▶ [Aim of the exercise] Keeping every character intact, repeat the whole listing.

▶ [Data listing]
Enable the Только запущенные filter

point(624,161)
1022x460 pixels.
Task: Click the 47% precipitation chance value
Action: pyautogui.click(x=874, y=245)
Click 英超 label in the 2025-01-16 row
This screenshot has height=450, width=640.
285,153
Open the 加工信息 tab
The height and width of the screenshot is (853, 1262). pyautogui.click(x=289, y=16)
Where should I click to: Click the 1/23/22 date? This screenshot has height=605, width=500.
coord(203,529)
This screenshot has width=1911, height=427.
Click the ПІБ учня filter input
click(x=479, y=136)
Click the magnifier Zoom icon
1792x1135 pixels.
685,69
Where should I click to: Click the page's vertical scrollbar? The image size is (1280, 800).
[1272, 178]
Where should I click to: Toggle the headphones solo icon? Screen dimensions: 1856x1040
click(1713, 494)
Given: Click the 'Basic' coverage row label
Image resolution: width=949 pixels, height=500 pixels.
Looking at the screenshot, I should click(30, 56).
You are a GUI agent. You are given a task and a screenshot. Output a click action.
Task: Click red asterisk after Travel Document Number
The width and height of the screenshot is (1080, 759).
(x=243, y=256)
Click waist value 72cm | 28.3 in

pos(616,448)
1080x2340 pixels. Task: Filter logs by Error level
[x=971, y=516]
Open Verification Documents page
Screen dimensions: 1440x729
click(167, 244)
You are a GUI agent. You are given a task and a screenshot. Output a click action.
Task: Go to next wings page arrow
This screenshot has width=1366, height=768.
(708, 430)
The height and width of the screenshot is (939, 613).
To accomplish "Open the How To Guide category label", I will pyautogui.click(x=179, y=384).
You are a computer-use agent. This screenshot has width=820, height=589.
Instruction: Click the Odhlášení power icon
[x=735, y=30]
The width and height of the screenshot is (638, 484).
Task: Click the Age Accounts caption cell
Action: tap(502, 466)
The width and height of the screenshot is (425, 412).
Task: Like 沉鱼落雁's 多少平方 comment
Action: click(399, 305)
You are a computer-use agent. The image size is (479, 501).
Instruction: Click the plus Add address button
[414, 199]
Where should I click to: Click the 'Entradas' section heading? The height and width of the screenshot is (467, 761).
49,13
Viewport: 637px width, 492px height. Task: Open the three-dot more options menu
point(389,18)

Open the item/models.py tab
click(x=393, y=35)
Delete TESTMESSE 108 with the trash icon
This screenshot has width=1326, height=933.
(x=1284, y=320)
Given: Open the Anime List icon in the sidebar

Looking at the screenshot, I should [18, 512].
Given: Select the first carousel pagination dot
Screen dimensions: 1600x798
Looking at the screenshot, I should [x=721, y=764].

▶ [Task solution]
Enable the Только запущенные filter

point(624,161)
1022x460 pixels.
Task: Click the 47% precipitation chance value
Action: pyautogui.click(x=874, y=245)
Click 英超 label in the 2025-01-16 row
This screenshot has height=450, width=640.
285,153
Open the 加工信息 tab
The height and width of the screenshot is (853, 1262). pyautogui.click(x=289, y=16)
Where should I click to: Click the 1/23/22 date? This screenshot has height=605, width=500.
coord(203,529)
This screenshot has width=1911, height=427.
Click the ПІБ учня filter input
click(x=479, y=136)
Click the magnifier Zoom icon
1792x1135 pixels.
685,69
Where should I click to: Click the page's vertical scrollbar? The image size is (1280, 800).
[1272, 178]
Where should I click to: Toggle the headphones solo icon? Screen dimensions: 1856x1040
click(1713, 494)
Given: Click the 'Basic' coverage row label
Image resolution: width=949 pixels, height=500 pixels.
Looking at the screenshot, I should click(30, 56).
You are a GUI agent. You are given a task and a screenshot. Output a click action.
Task: Click red asterisk after Travel Document Number
The width and height of the screenshot is (1080, 759).
(x=243, y=256)
Click waist value 72cm | 28.3 in

pos(616,448)
1080x2340 pixels. Task: Filter logs by Error level
[x=971, y=516]
Open Verification Documents page
Screen dimensions: 1440x729
click(167, 244)
You are a GUI agent. You are given a task and a screenshot. Output a click action.
Task: Go to next wings page arrow
This screenshot has width=1366, height=768.
(708, 430)
The height and width of the screenshot is (939, 613).
To accomplish "Open the How To Guide category label", I will pyautogui.click(x=179, y=384).
You are a computer-use agent. This screenshot has width=820, height=589.
Instruction: Click the Odhlášení power icon
[x=735, y=30]
The width and height of the screenshot is (638, 484).
Task: Click the Age Accounts caption cell
Action: tap(502, 466)
The width and height of the screenshot is (425, 412).
Task: Like 沉鱼落雁's 多少平方 comment
Action: click(399, 305)
You are a computer-use agent. The image size is (479, 501).
Instruction: Click the plus Add address button
[414, 199]
Where should I click to: Click the 'Entradas' section heading? The height and width of the screenshot is (467, 761).
49,13
Viewport: 637px width, 492px height. Task: Open the three-dot more options menu
point(389,18)

Open the item/models.py tab
click(x=393, y=35)
Delete TESTMESSE 108 with the trash icon
This screenshot has width=1326, height=933.
(x=1284, y=320)
Given: Open the Anime List icon in the sidebar

Looking at the screenshot, I should [18, 512].
Given: Select the first carousel pagination dot
Screen dimensions: 1600x798
Looking at the screenshot, I should [x=721, y=764].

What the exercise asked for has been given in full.